* _YOUR OBJECTIVE_:
Write a continuation of the following blog excerpt about a dizzy spell, a diet, and a bored weekend, picking up after its final line.

[EXERCISE PASSAGE — start]

I just found an e-mail that I had skipped over - I could have gone to a gig on Saturday night - I had an invite - and there was me sitting here bored stupid.

Note to self - must read your e-mails properly - Doh!

Well I'm alright

It would be a turn up for the books if I was now suffering from low blood pressure :-) so says one of my books about dizziness.

Apparently it is possible that as I woke up and got up I managed to give myself a dizzy spell - anyway - I've been fine for the rest of the day.

I'll see what tomorrow brings when I get up. At least the rest has meant my back feels a lot better as well.

I've managed to more than halve the level of salt in my diet and I've knocked out many of the fatty things (you've got to have some of course) and I will see how the diet has gone tomorrow. I feel like I've lost a little around my waist already but I have a long way to go to get back to where I was this time last year I'm afraid. As with all these things you can't just drop and shed pounds in a crash diet it needs to be burnt off gradually and slowly which is what I intend to do.

A might have been bored last night

But this morning I couldn't get up as I was really dizzy. The room was going round and around and it wasn't booze.

I spent the rest of the morning lying down and I seem to be fine now. I haven't had one of those for years and years. The whole room was on the spin.

I'm OK now - I skipped exercise as my back is still twinging and I was concerned in case I got dizzy again and fell off the cross trainer.

I am going to take the rest of the day off and just do nothing and see how I am after that

Saturday, March 24, 2007

Bored

Bored, bored, bored, bored, bored,bored, bored,bored, bored,bored, bored,bored, bored,bored, bored,bored, bored,bored, bored,bored, bored,bored, bored,bored, bored,bored, bored,bored, bored,bored, bored,bored, bored,bored, bored,bored, bored,bored, bored,bored, bored,bored, bored,bored, bored,bored, bored,bored, bored,bored, bored,bored, bored,bored, bored,bored, bored,bored, bored,bored, bored,bored, bored,bored, bored,bored, bored,bored, bored,bored, bored,bored, bored,bored, bored.





Bored, bored, bored, bored, bored,bored, bored,bored, bored,bored, bored,bored, bored,bored, bored,bored, bored,bored, bored,bored, bored,bored, bored,bored, bored,bored, bored,bored, bored,bored, bored,bored, bored,bored, bored,bored, bored,bored, bored,bored, bored,bored, bored,bored, bored,bored, bored,bored, bored,bored, bored,bored, bored,bored, bored,bored, bored,bored, bored,bored, bored,bored, bored,bored, bored,bored, bored,bored, bored,bored, bored,bored, bored,bored, bored.

[EXERCISE PASSAGE — finish]
[RECORDS SUPPLIED — start]

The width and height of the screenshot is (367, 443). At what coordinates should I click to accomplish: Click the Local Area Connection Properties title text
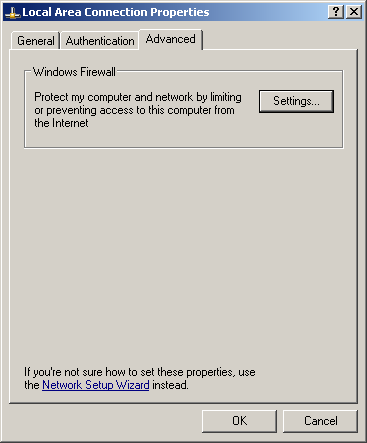pos(116,12)
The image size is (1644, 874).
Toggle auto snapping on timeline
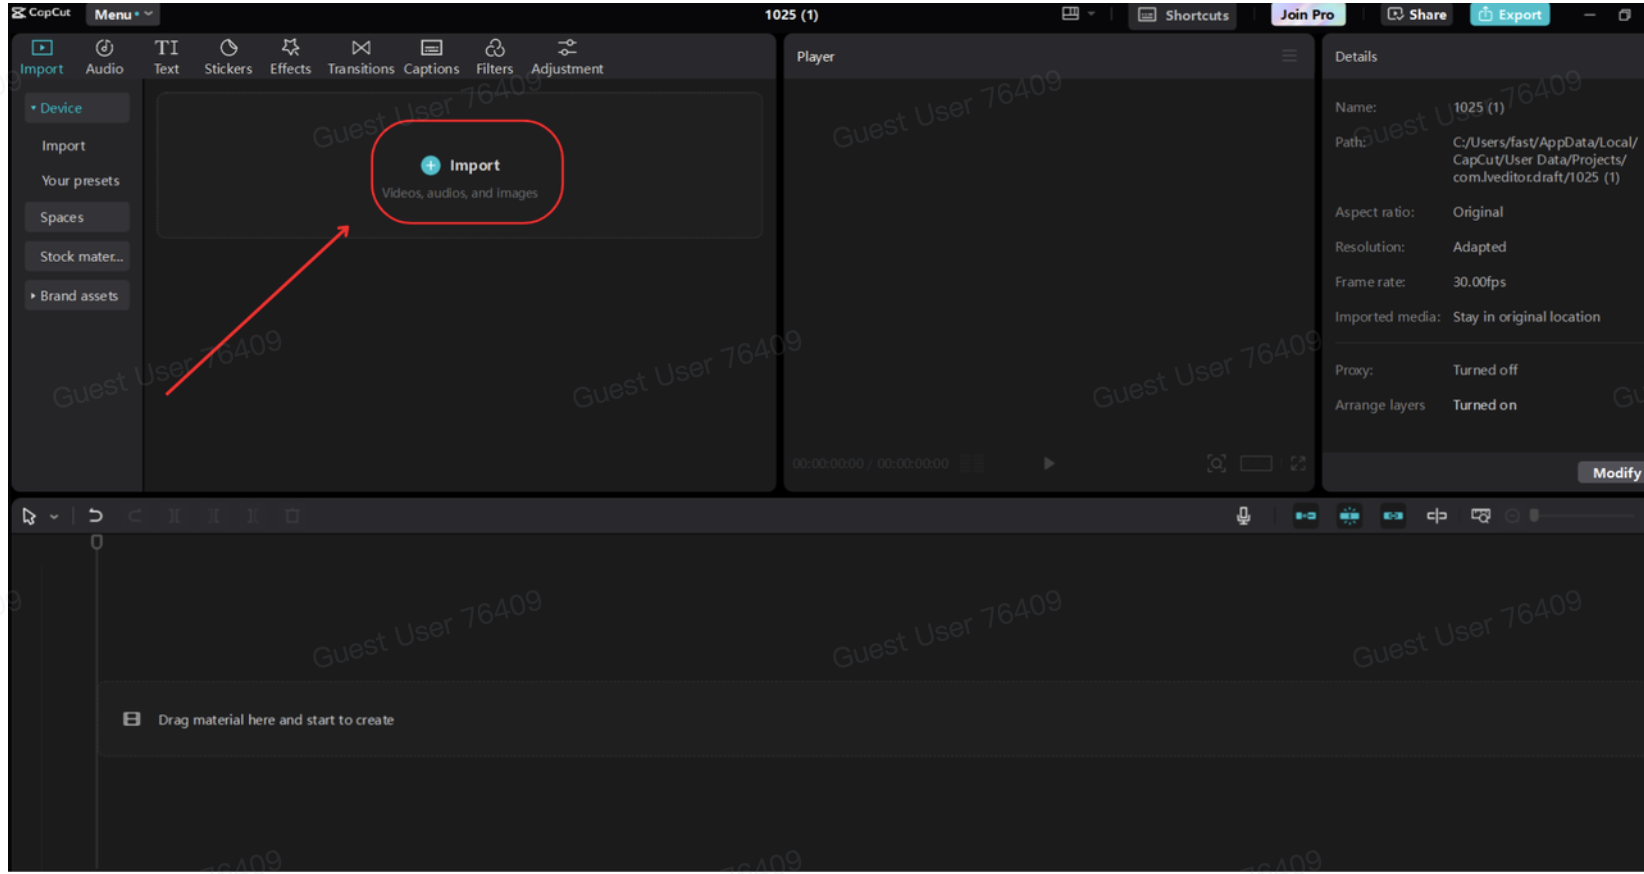[1349, 516]
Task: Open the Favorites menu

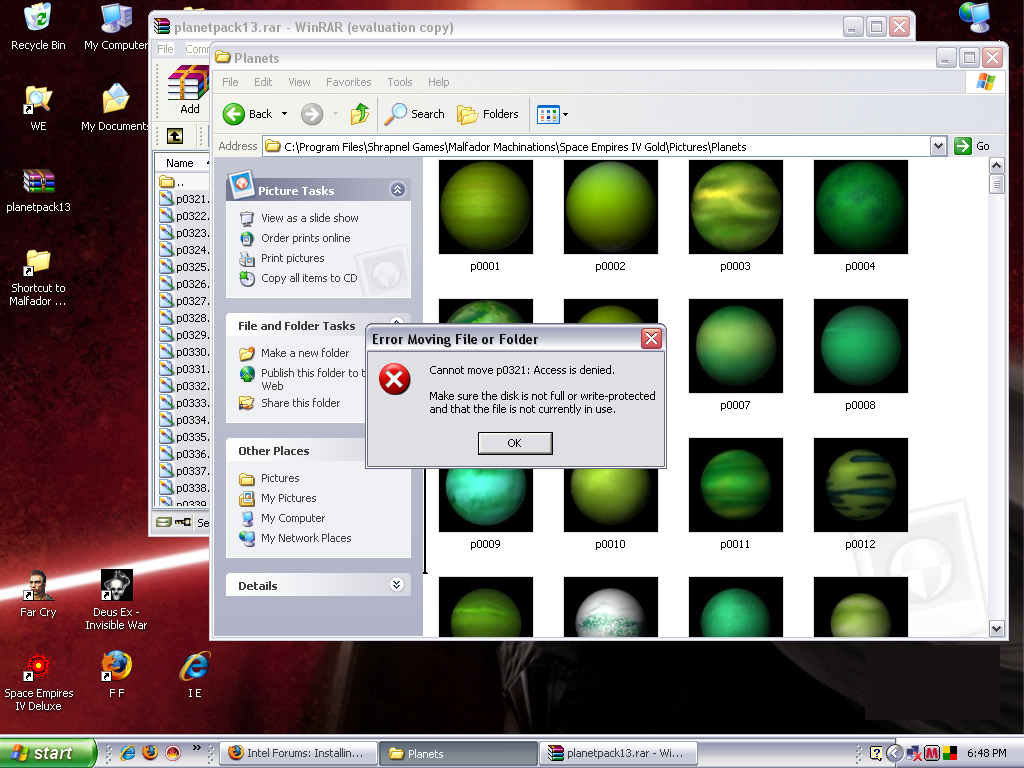Action: click(348, 82)
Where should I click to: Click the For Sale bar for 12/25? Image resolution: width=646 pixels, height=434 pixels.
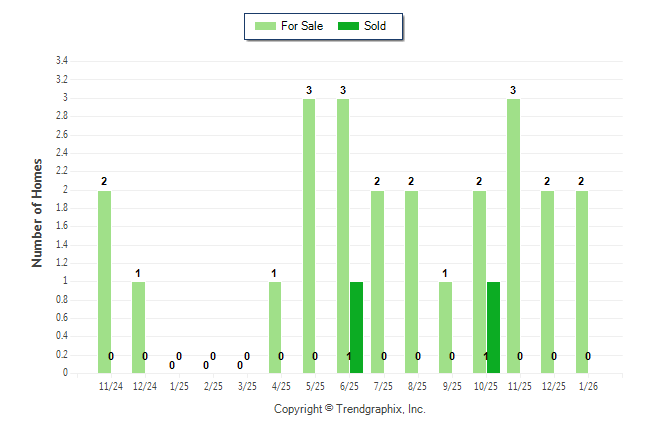(547, 282)
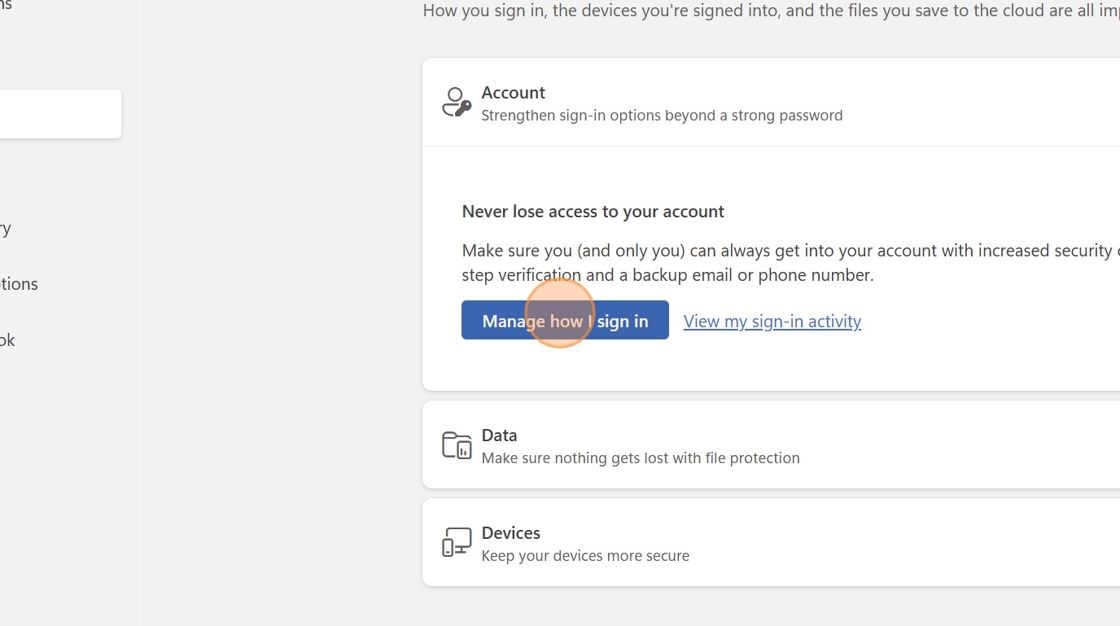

[RECORDS SUPPLIED — finish]

* _TASK RESULT_:
Bored, bored, bored, bored, bored,bored, bored,bored, bored,bored, bored,bored, bored,bored, bored,bored, bored,bored, bored,bored, bored,bored, bored,bored, bored,bored, bored,bored, bored,bored, bored,bored, bored,bored, bored,bored, bored,bored, bored,bored, bored,bored, bored,bored, bored,bored, bored,bored, bored,bored, bored,bored, bored,bored, bored,bored, bored,bored, bored,bored, bored,bored, bored,bored, bored,bored, bored,bored, bored,bored, bored,bored, bored,bored, bored.

Too bored to type it out - Ctrl C & Ctrl V for ever!

Minor Injury

To my back - I obviously didn't warm up sufficiently this morning and I've got a slight pull to my back. I think it will be OK as soon as I felt it start to complain I stopped - I only did 20 minutes this morning.

Everyone out of the house and I'm stuck here trying to get a balance sheet to balance. One of those strange ones everything looks fine but I am a few pounds out. I can't see it for looking - Perhaps I'll take a short break and then review it again.

It is normally something very straight forward.

Friday, March 23, 2007

Collateral Damage

I feel there has got to be some out of all of this. Whether it be those nearest and dearest or perhaps acquaintances. I notice some people have got closer, some more remote and others are neutral so perhaps that's just me.

The problem is of course that I have changed - I think - quite a lot although maybe some wouldn't say that. I do have different values and ideals now.

It is a strange thing to say but perhaps cancer fragments lives - I hope it doesn't destroy them but perhaps you pay for the cure with something else. I have a strong feeling that coming out of this will change my life far more than I could have dreamt.

I'll have to wait and see on that I suppose - it is intuition talking not fact.